-- Instructions for the task --
Reproduce the blog entries below word for word, starting at "I remember the" and ending at "take care of.".

-- Text shown --
● ● ●
Sunday, April 21, 2013

Right now, I'm trying to finish a 'dissertation' on Postcolonialism, Science Fiction and Animal Rights. I'm doing it on Ursula Le Guin's The Word for World is Forest, and in the process, reading up on a fascinating array of texts. Alongside writing the paper, I'm also watching Full Metal Alchemist: Brotherhood, something I've followed on and off, but never regularly. It does live up to its hype: its well written, well animated, and the Elric brothers have a certain edge to them most anime protagonists lack.

In some ways, I'm at my happiest when I'm steeped in work. But not just any sort of work: stuff I think is worth doing. Whether it pays off or not is not in my control.

Note to self: Space Adventure Cobra looks to be another fun anime.


Saturday, April 20, 2013

M John Harrison's Empty Space is a book I wish I understood more of. I am certain there is so much more going on beneath the beautiful exterior of Harrison's prose, but do not have the time to look into it now. But it was a beguiling read, and a very strange end to a very strange trilogy.

Sunday, April 14, 2013

Empty Space
In the Company of Animals
Beast and Man
Postcolonial Ecocriticism
The Ecocriticism Reader
The Lives of Animals
Human, All Too Human
Six Moon Dance
The Word for World is Forest
Embassytown

Saturday, April 6, 2013

The Carriage


The carriage with the striking man and the something inside turned up in our village one warm April afternoon. The man was in his thirties, and yet he looked dead. Like something was leeching off of him every day. The beast inside was a pathetic little thing, in one corner of a untidy cage, but one look at his eyes told you it was not only good at surviving, it enjoyed the squalor and the filth. It was happy, in other words, regardless of the messiness of it all.

I remember the night all of us sat around the carriage and the man began his show. He opened his mouth as if meaning to speak, but only ever let out a wail.

No tears fell from his eyes; his expression was unchanged. But the voice did something to all of us.

Some thought this was all part of the show. Some, that the man was dumb, and was obviously asking for money for a creature he loved, but could no longer take care of.

But none of us could get up, or move away, or ignore him. He had us rooted to the spot, not exactly in terror, but out of something that approached curiosity, but stopped just short of the kind of enthusiasm curiosity could engender.

Me and my older brother sneaked out to where they were camping out, in the last and only night of their stay. The cage, as we had suspected, had been unlocked all along. The creature was still in there, in the filth and rubbish. We felt we should clean it up, and we did too. It took us the better part of an hour, at the most. The man had been sitting outside, smoking. He didn't stop us, or say anything, and we'd suspected this as well.
● ● ●
-- Collected data --
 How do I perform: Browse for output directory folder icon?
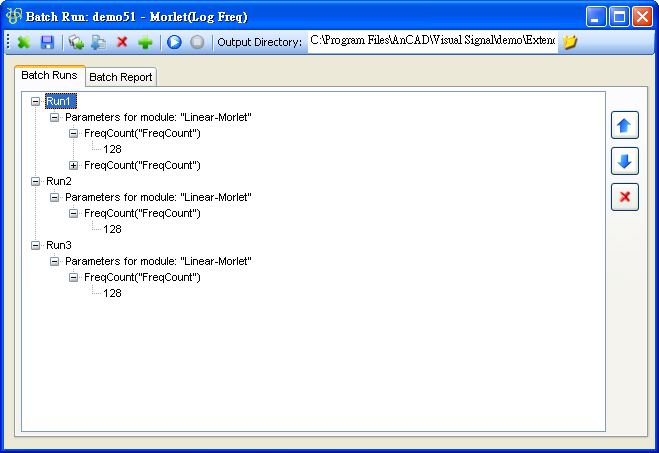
● ● ●
-- Written response --
I remember the night all of us sat around the carriage and the man began his show. He opened his mouth as if meaning to speak, but only ever let out a wail.

No tears fell from his eyes; his expression was unchanged. But the voice did something to all of us.

Some thought this was all part of the show. Some, that the man was dumb, and was obviously asking for money for a creature he loved, but could no longer take care of.